Malawi, in particular, has made a commitment to increase their contraceptive prevalence rate for married and sexually active women from 33 percent to 60 percent by 2020. According to the Malawi Demographic and Health Survey, 42 percent of married women used family planning methods, while only 33 percent of all women of childbearing age did. Bringing family planning to all women of childbearing age is fundamental to achieving Malawi’s development goals.
Community-based services and commodity distribution increases access to family planning. Sayana® Press, a three-month progestin-only injectable contraceptive is small, prefilled, easy to use, and can be distributed through community-based family planning services. Additionally, the potential for self-injection of Sayana Press offers users—particularly adolescent girls, and women and couples who live in hard-to-reach areas—autonomy. Government approval of self-injection could prove to be a major milestone in Malawi, ultimately leading to healthier lives.
A one-year randomized clinical trial is underway in Malawi, spearheaded by FHI 360 in partnership with the Malawi Ministry of Health (MOH) and USAID/Malawi, through the Advancing Partners & Communities (APC) project and co-funded by Children’s Investment Fund Foundation. The study will assess whether adult women residing in a rural, resource-poor district in Malawi are able to self-inject Sayana Press every three months for one year following enrollment. Study enrollment began in September 2015 and completed in February 2016. Study staff trained master trainers from the College of Medicine on the protocol and Sayana Press, who in turn trained the public sector MOH clinic-based providers and community health workers, known as health surveillance assistants (HSA).
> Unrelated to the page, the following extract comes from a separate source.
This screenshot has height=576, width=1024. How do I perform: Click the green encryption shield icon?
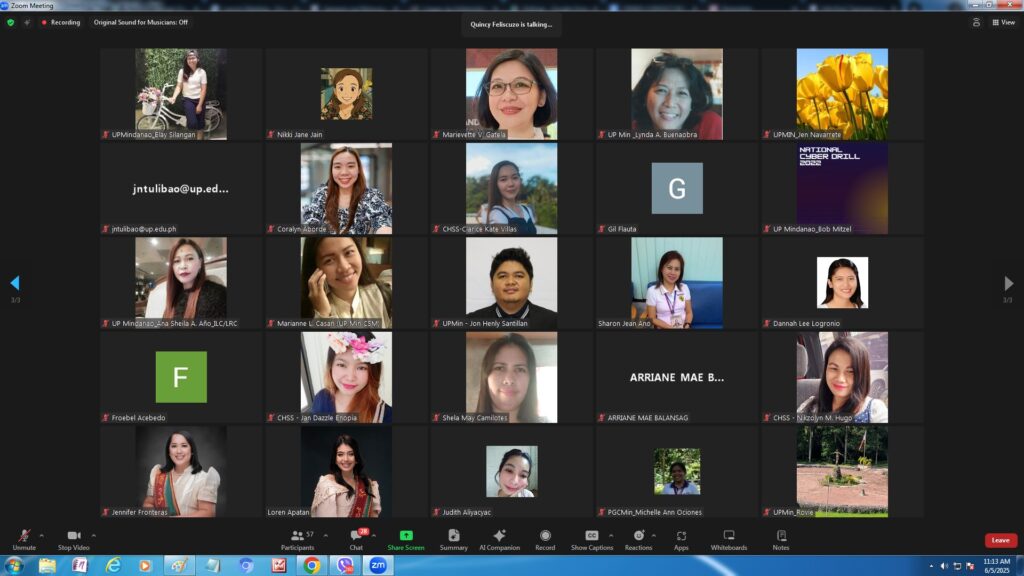click(x=11, y=22)
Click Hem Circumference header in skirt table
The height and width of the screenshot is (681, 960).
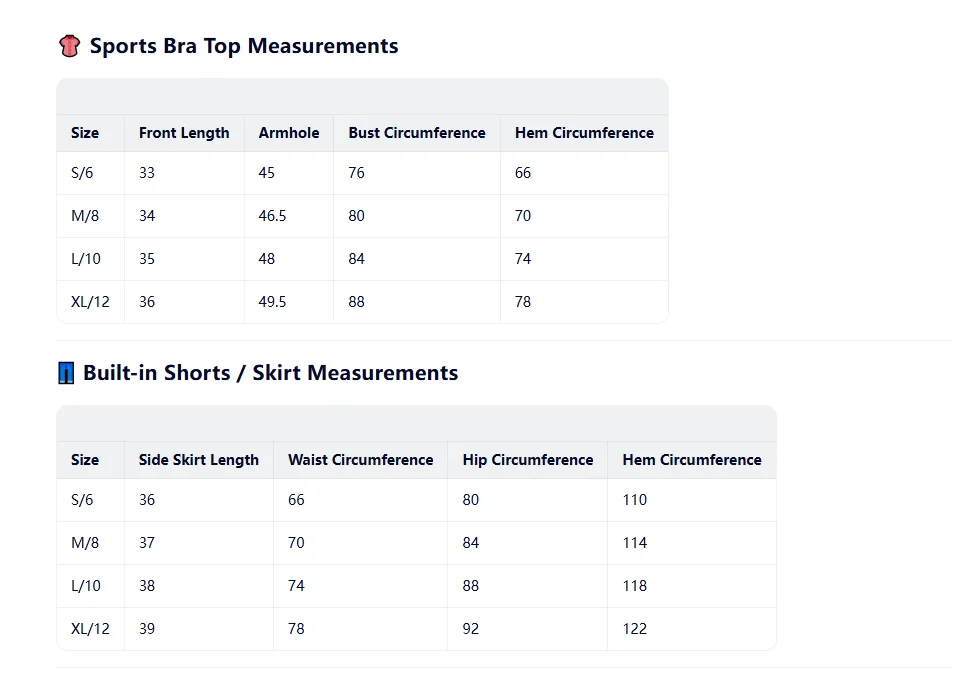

More than 700 women were randomized to two study arms by the health care provider cadres (e.g. clinic-based provider, HSA). One arm receives provider-administered injections and the other arm is trained to self-inject and given three doses of Sayana Press to take home. Approximately 70 percent of the study participants were enrolled by an HSA. Participants will be monitored for 12 months or until they discontinue use of Sayana Press, whichever comes first. The study will be the first to ascertain if continuation rates among women who self-inject Sayana Press are higher than for those who receive injections from a provider.
Results from the study, which are anticipated in mid-2017, will inform decision-making for Sayana Press procurement and distribution through Malawi’s health system. This study also contributes to the growing body of knowledge on community-based access to injectables (CBA2I), and is the first to provide evidence on the safety and feasibility of community-based provision of injectables for home and self-injection. It is also anticipated that results will be used to inform the World Health Organization’s guidelines on self-injection of contraceptive injectables.
Scaling up community-based distribution of Sayana Press and enabling home and self-injection has the potential to dramatically increase the number of contraceptive users in Malawi, helping the country reach its target contraceptive prevalence rate by 2020, and eventually reducing the percentage of women and couples who have an unmet need for contraception.